→ Written exercise: Format everything from the line containing "Screen dimensions: 1520x754" down to the line containing "Action: [635, 617]" as a JSON list of strings, one string per line, with blank lines left out and the pictures omitted.

→ Input records:
-=-=-
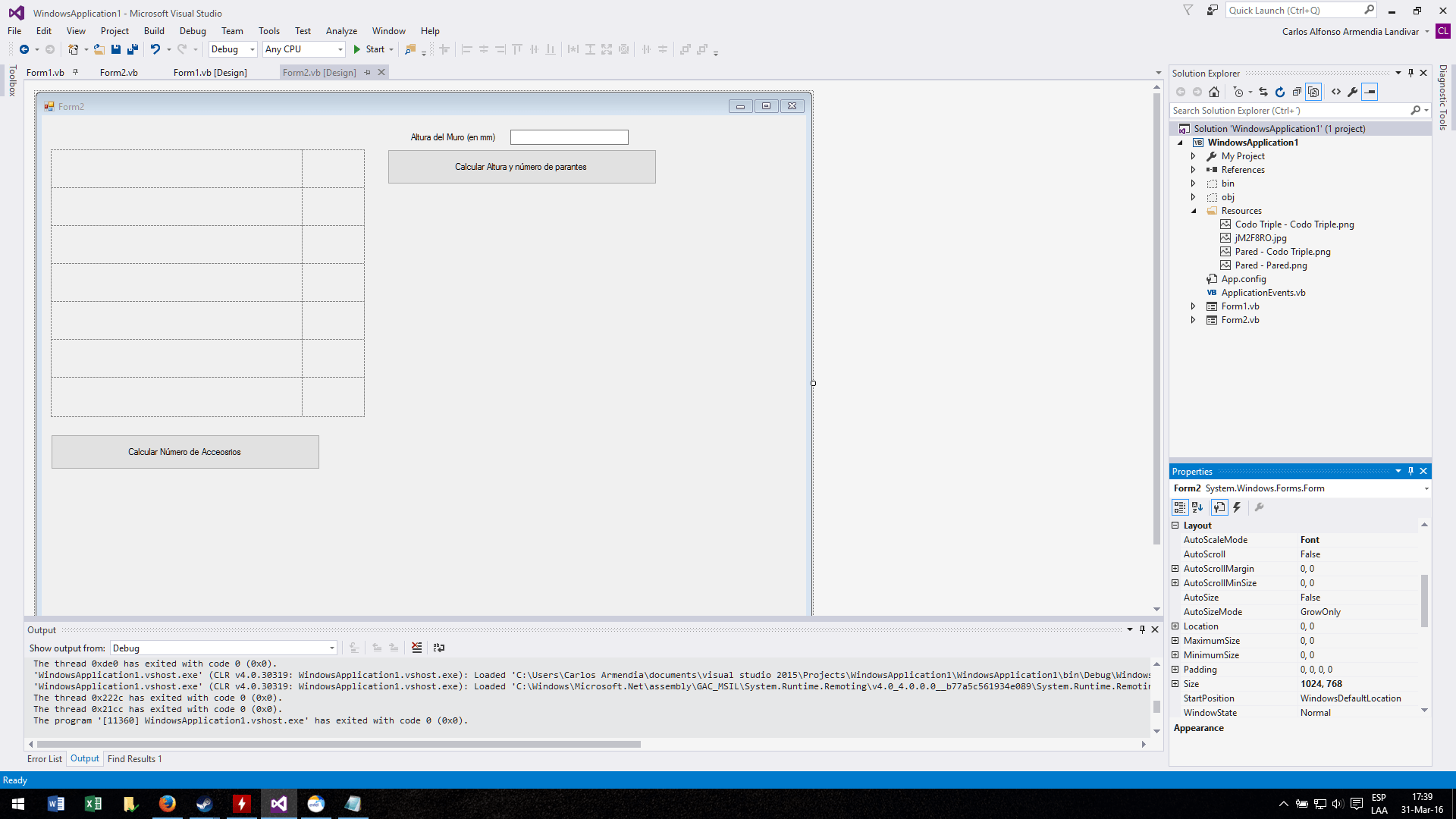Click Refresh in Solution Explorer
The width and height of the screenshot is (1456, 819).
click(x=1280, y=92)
-=-=-
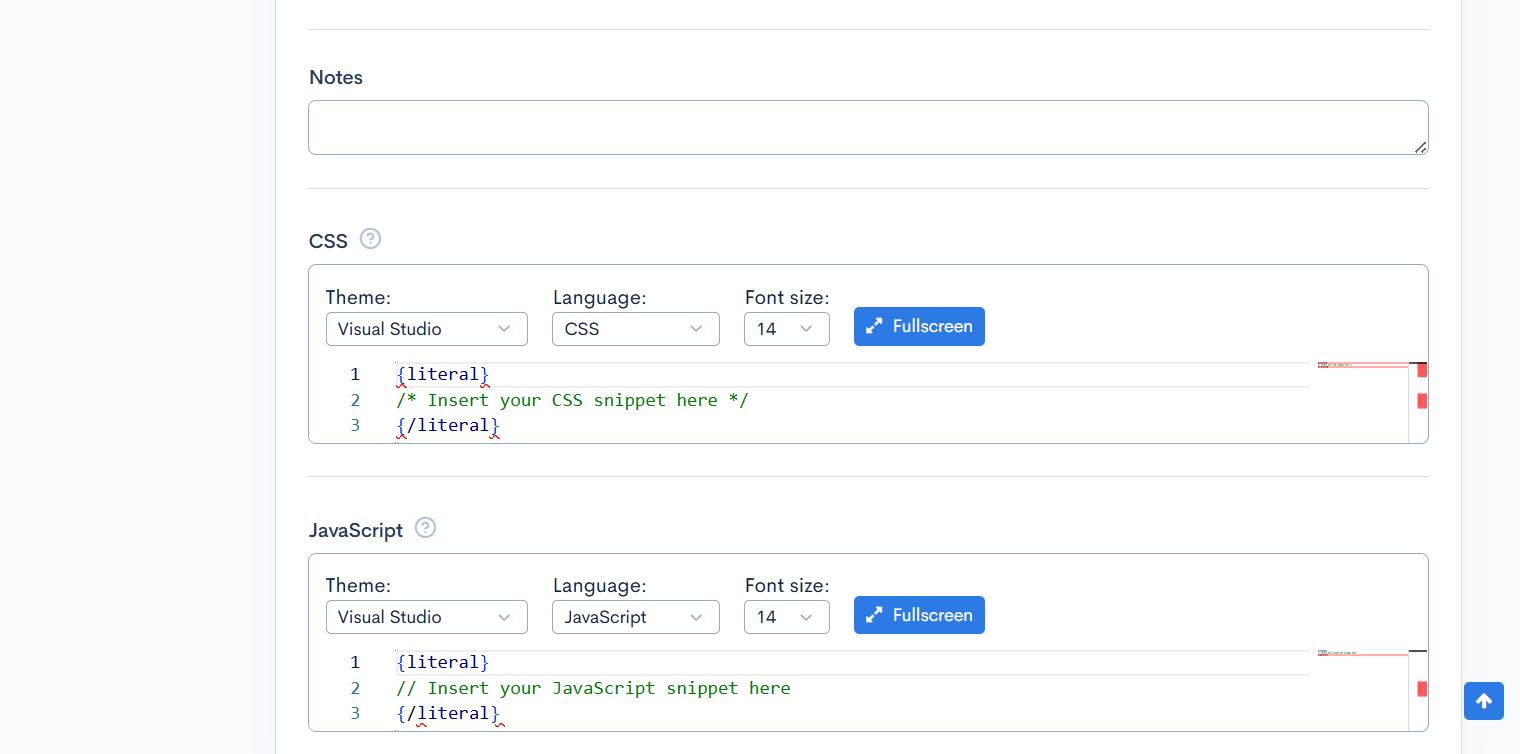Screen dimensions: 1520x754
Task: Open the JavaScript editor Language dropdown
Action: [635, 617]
-=-=-
→ Written answer:
[
  "Screen dimensions: 1520x754",
  "Task: Open the JavaScript editor Language dropdown",
  "Action: [635, 617]"
]